Hypnotised Sightseers Budging Little,

When discussing the television comedy of today, it is fair to say that the sitcom has changed hugely from decades ago and that the situations are no longer physical but social. There are very few comedies where the setting may be identified by location; most of today’s comedies are simply defined by their characters that are of a group of people: Peep Show, Friends, How I Met Your Mother, Spaced, My Family, Mrs Brown’s Boys, Not Going Out etc. I don’t necessarily care for all or any of these but none of these are dominated by their setting.

I think my own taste in comedy favours those shows with a well-defined location or situation, typically, these are shows from the past. When the setting is more prominent, the comedy is stronger as the characters do not only interact with each other, they also react against their situation or plight.

Father Ted would be nothing if they weren’t three priests isolated on an island. Like the pub of Early Doors, its incongruent characters would never meet. The Office is dominated by strong characters but the competition that exists within the workplace is at the root of most of its laughs. The Royle Family is really just a group of people but the crowded room and the fact that its characters never leave the glare of the television is its essence, this is similar to The Smoking Room (a comedy series that was sadly curtailed by changes to the law), where the characters are placed on top of each other in a single room (could it ever be revived at an outdoors smoking shelter?).

Once the setting is in place, the characters take over. One of my favourites is Dad’s Army, as it is set in the past, it can never go out of date and so it proves week after week on BBC2. The characters have no modern day equivalents; no comedy boasts a Mainwaring, a Fraser or a Jones.

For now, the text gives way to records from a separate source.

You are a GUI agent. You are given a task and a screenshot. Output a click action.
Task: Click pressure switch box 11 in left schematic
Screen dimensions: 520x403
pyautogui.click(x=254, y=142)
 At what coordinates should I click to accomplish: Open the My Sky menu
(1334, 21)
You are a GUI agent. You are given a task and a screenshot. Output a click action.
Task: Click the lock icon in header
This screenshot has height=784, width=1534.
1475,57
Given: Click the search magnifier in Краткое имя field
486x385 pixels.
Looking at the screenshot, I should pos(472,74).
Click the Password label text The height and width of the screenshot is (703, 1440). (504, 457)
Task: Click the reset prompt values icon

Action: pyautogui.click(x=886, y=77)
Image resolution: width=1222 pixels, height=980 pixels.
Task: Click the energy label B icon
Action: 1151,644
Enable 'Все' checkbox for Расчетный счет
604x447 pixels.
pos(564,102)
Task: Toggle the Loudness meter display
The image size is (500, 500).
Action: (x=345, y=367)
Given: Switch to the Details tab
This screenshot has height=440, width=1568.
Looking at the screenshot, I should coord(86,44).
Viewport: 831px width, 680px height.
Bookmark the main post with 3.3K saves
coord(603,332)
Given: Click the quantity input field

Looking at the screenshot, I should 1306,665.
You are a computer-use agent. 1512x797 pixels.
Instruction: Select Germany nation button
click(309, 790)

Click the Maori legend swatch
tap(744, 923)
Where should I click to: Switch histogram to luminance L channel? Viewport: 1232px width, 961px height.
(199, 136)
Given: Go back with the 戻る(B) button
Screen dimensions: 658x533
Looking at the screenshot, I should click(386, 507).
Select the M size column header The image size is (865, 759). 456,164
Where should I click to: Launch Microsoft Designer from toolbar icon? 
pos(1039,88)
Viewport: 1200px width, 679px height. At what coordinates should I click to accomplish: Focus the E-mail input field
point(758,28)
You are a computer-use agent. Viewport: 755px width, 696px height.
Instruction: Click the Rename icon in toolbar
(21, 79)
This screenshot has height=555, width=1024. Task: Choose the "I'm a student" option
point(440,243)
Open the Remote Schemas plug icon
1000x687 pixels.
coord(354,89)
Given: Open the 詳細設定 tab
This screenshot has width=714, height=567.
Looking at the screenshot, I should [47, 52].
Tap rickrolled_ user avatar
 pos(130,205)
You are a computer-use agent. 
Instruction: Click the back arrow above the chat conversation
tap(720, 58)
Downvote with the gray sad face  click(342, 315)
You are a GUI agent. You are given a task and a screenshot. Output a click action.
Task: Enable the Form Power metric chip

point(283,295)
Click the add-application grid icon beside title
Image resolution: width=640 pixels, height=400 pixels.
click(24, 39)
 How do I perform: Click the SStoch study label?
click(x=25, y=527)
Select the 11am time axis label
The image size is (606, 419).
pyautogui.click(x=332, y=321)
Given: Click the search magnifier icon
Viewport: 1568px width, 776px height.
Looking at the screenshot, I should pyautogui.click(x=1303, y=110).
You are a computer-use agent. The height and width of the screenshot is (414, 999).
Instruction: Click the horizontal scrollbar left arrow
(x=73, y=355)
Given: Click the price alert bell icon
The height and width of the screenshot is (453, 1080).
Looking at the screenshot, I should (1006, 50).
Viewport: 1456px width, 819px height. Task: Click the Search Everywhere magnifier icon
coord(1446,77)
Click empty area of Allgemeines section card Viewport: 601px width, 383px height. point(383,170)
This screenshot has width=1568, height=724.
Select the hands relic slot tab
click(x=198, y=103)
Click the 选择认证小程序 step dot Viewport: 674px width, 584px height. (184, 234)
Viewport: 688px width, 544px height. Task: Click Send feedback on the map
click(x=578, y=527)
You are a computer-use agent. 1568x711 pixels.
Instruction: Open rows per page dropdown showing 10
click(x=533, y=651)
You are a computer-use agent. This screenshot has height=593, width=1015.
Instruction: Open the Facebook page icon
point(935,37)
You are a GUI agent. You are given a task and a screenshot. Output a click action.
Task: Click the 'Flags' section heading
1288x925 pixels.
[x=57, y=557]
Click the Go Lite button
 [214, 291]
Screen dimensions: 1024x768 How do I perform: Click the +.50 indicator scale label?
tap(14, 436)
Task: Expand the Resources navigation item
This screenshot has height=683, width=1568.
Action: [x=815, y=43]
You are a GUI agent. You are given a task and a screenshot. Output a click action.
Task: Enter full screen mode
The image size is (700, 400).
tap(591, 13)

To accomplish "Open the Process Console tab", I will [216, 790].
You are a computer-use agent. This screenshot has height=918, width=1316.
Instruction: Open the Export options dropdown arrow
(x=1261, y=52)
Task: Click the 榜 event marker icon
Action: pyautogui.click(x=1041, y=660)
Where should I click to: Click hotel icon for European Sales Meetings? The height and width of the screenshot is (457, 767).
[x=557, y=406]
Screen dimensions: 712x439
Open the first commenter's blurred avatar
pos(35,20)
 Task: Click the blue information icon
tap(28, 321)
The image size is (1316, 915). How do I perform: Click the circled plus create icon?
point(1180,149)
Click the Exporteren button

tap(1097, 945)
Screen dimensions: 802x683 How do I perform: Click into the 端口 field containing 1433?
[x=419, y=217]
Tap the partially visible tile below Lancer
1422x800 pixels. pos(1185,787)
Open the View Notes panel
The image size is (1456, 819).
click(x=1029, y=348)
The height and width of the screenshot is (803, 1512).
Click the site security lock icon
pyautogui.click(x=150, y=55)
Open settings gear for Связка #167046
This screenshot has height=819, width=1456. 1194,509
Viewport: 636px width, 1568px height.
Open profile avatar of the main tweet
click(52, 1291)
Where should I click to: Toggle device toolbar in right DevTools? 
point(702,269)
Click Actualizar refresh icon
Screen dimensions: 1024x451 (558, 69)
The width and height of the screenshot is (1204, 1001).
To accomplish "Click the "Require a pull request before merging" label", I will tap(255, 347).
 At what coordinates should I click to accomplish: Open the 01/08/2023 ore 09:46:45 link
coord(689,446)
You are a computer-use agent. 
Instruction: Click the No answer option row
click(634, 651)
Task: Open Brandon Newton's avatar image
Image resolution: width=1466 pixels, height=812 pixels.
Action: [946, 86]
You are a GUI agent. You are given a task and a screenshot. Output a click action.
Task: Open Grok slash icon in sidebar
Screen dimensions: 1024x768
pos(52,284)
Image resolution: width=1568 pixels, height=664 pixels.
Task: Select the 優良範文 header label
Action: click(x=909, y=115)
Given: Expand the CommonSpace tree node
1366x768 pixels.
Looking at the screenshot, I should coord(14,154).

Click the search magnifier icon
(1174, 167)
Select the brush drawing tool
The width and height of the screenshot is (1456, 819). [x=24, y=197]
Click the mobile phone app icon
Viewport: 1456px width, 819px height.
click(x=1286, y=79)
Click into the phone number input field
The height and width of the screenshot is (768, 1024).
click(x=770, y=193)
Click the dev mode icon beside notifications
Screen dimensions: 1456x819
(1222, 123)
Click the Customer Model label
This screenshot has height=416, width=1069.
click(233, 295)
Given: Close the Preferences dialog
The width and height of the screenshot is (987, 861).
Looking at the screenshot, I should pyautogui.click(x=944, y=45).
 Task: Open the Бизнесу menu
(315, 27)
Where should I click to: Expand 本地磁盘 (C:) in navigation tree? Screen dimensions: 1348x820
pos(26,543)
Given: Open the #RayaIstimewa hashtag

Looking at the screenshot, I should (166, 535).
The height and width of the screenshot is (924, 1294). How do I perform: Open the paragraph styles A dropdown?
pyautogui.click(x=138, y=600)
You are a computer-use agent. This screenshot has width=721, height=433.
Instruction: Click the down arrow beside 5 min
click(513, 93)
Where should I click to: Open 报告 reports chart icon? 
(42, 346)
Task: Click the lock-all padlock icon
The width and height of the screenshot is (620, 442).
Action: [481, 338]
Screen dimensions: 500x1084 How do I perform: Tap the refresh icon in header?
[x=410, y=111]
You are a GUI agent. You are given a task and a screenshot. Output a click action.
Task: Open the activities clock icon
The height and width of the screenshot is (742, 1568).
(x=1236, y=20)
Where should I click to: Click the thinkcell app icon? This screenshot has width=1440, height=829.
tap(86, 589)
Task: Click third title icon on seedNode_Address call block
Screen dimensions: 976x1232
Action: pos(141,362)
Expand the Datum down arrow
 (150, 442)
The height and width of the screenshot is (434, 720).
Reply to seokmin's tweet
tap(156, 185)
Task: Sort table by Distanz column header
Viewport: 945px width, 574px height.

The comedy of Jones is simple: rambling, irrelevant yarns, mistaken choice of words, his catchphrases and bungled drill and exercises. There are no Joneses today, the best similarities might be limited to sketch shows. The mistimed coming to attention never fails to raise a laugh, the direction is quite stunning; the timing of the late stomp always interrupts Mainwaring’s next announcement.

Beyond the main cast, The Verger is the unsung hero of the show. As little more than the church caretaker, his gimmick is a misplaced sense of importance. After uttering his gratuitous statements, he puffs out his chest and pulls a face that suggests that he thinks the conversation is over because he has spoken. One such example is in The Royal Train, the platoon are trying to keep the king’s arrival secret, yet the vicar, the mayor, the warden and the verger descend. The Vicar starts, ‘I represent the church, his worship, the mayor represents the council. The warden says, ‘I represent the ARP’, leaving the verger to boldly state with pride and to pull his face, ‘And I’m a sightseer.’

Who are the vergers of today? The bit-part players, who appear in every episode, but would be missed considerably if they didn’t exist. The Janitor or Ted from Scrubs might be considered prime examples: of course, these two are from a sitcom dominated by its physical setting, the hospital. In conclusion, the best comedies, to me, are in well-defined settings, removed from my reality. The alternative is that the comedy is close to reality, involving a bunch of people - I can join a bunch of people and I am the funniest person I know, so why would I need to watch any other show?